What menu would you choose?
I would like to cram in as many courses as possible, but in among the courses there would have to be seared foie gras with celeriac purée and caramelised apples; my Mum's lasagne; sea bass with Alsace bacon, wild mushrooms and red wine sauce; and lemon tart with clotted cream ice-cream and butterscotch sauce.

What cocktails would you serve?
Kir Royale and Irn-Bru.

Where would you eat the meal?
At a village called Luss on the banks of Loch Lomond.

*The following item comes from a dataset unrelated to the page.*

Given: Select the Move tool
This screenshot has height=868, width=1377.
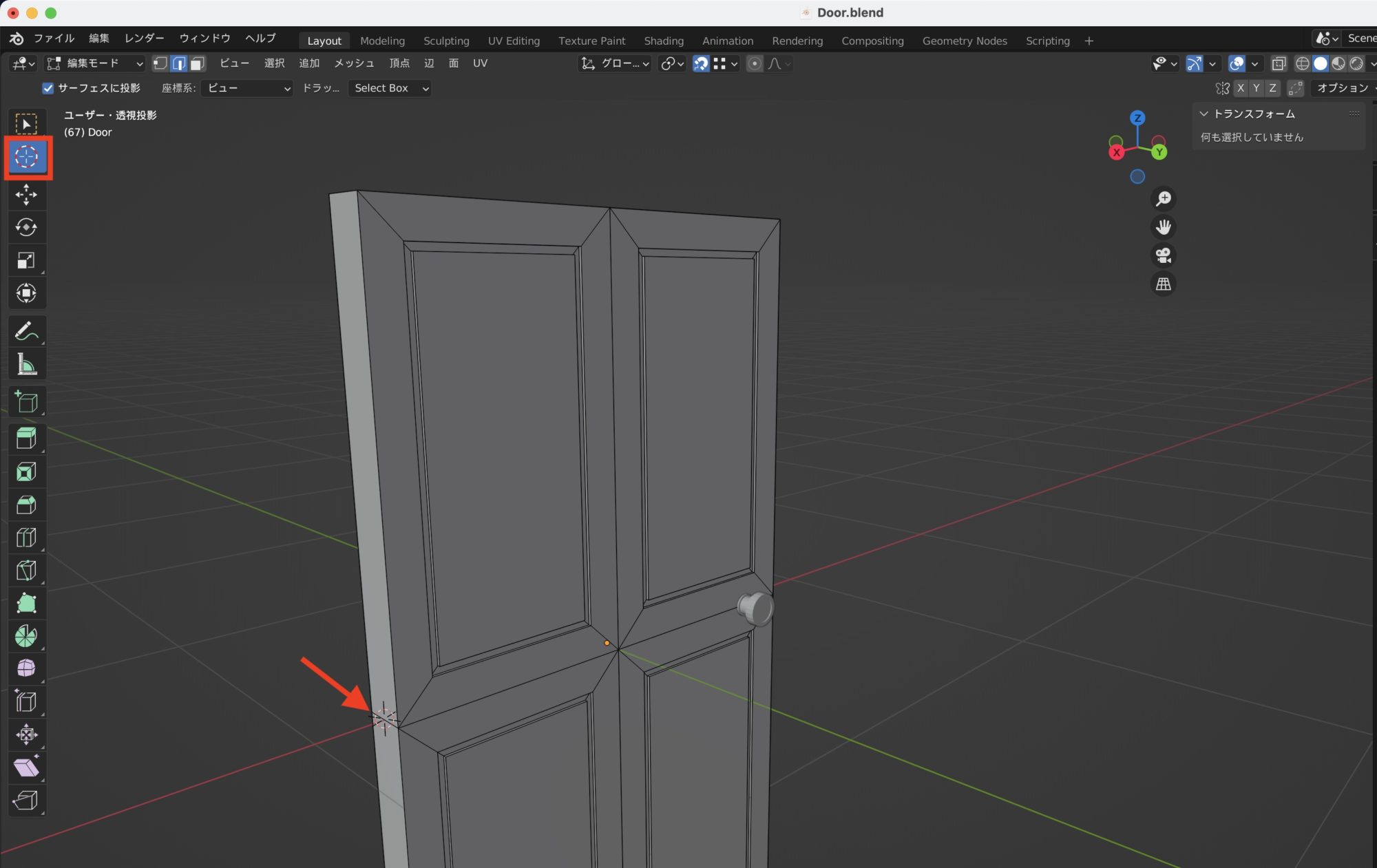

Who would you ask to cook the meal?
Rick Stein. He would, I'm sure, bring calmness and professionalism to the supper, and he would also be used to cooking outdoors by the water's edge.

What wines would you drink?
Bâtard Montrachet 1990 and Château Margaux 1982.

What kind of bread would you serve?
Crusty rosemary and raisin.

Which 12 people would you invite?
My wife, Claire, children Sophie and Ewan, David Ryan (of Bistro on the Beach, Bournemouth), Elle MacPherson, Sir David Frost, Princess Diana, Billy Connolly, Ally McCoist, Winston Churchill, Tiger Woods and Kylie Minogue.

What music would you choose?
It would have to be Scottish. A full pipe band marching along the banks would be stirring.

Which flowers would you have decorating the table?
Lilies. The pungent aroma would add to the atmosphere.

What would you wear?
Full highland outfit, as would all the guests.

Which critic would you ban at the door?
Actually, I would put all the critics into a boat and let them float around Loch Lomond. I hope they would benefit from the peace and tranquillity.

Who would you have as your after-dinner speaker?
Vic Reeves and Bob Mortimer.

What type of coffee or tea would you serve?
A good brew of Earl Grey.

What petits fours would you serve?
A choice of Galaxy or deep-fried Mars bar.